问题
I heard an associate say:
JVM garbage collection times increase exponentially with JVM size. This is because the tree of references is a function of the amount of the amount of objects to allocate - and gets exponentially harder to traverse the tree as the number of objects get bigger.
This sounded right.
I heard another associate say:
JVM garbage collection on the same machine is linear. Given an 8GB JVM split in two 4G JVMs on the same machine (via microservices) will have the same garbage collection durations because the same OS is slowing you down for the same number of objects.
This didn't seem right - as the trees of objects on the two smaller JVMs should be shallower and easier to traverse.
My question is: Does JVM collection times increase exponentially with JVM RAM size?
Assumption: Oracle JVM used.
回答1:
While Holgers explanation is correct I would like to put a slightly different aspect to it.
The time a GC takes is directly proportional to the number of live objects in the live set. This is easily demonstrated. Assume that we have two applications with heaps of the same size. In the first heap we allocate 10 objects of 100 MB each and in the second 10 million of 100 bytes each. At the next gc half of the objects in each application are unreachable (dead) and can be collected.
It is self-evident that it will take longer to trace the graph with the most objects.

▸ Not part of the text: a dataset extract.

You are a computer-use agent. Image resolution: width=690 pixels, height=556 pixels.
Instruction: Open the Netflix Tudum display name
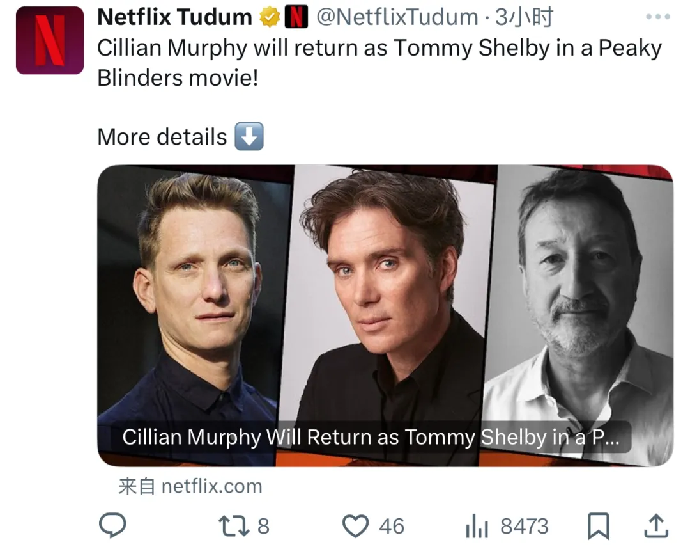(174, 18)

(As an aside, I remember reading a measurement of the 'shallow and wide' vs 'deep and narrow' and that there was no perceptible difference but I can't remember where. @Holger: if you have a source I would love to read it)
Note that following established java coding practices will in fact ensure that the live set is small. The JVM expects you to code that way and goes to pretty great lengths to help keeping the live set small, escape analysis being just one trick up Hot Spots sleeve.
So, in short: NO
回答2:
There is no such simple dependency.
First of all, considering the “garbage collection” as function over object references is obviously only referring to the marking phase, ignoring the costs of allocation, deallocation or copying/moving objects. The marking costs depend on the number of live references that have to be traversed, neither dead objects or unused memory have any impact on it. Therefore, just giving more RAM to the same application isn’t necessarily changing the garbage collection performance at all.
There is a tendency to use whatever amount of RAM you give the JVM, so providing more RAM may make garbage collection cycles less frequent, but perhaps needing more time to mark all live objects. But since having more time between garbage collections raises the chances of objects to become unused, the marking costs usually don’t scale by the same factor as the time between the collections.
It’s easy to prove that it is actually the other way round in practice. Just take an arbitrary Java application and reduce the available memory down to the point where it barely runs without encountering an OutOfMemoryError
. You will see how providing less RAM makes it slower, dramatically slower the closer you get to that point. On the other hand, there is actually no need for a prove that giving an application so much RAM that it never needs a garbage collection during its lifetime has the smallest costs.
When we look at the marking phase only, without considering how often it happens, and only consider how it scales with the number of live references, there is still no reason why it should be exponential. Object references may form an arbitrary graph that rarely is a tree. Further, the garbage collector doesn’t need to traverse every object reference. It only needs to traverse references to objects it has not encountered before (guess why it is called “marking”) which implies that the number of references that needs to be traversed is identical to the number of live objects. There might be some costs to find out that a reference doesn’t need to be traversed, but this is still a linear overhead.
JVMs like HotSpot (it’s not a property of Sun anymore) use generational garbage collection and card marking, to only traverse references of new objects and old objects whose memory section (card) has changed, instead of all live objects. Since both, changing old objects and creating new objects, requires CPU time, it doesn’t directly scale with the available RAM.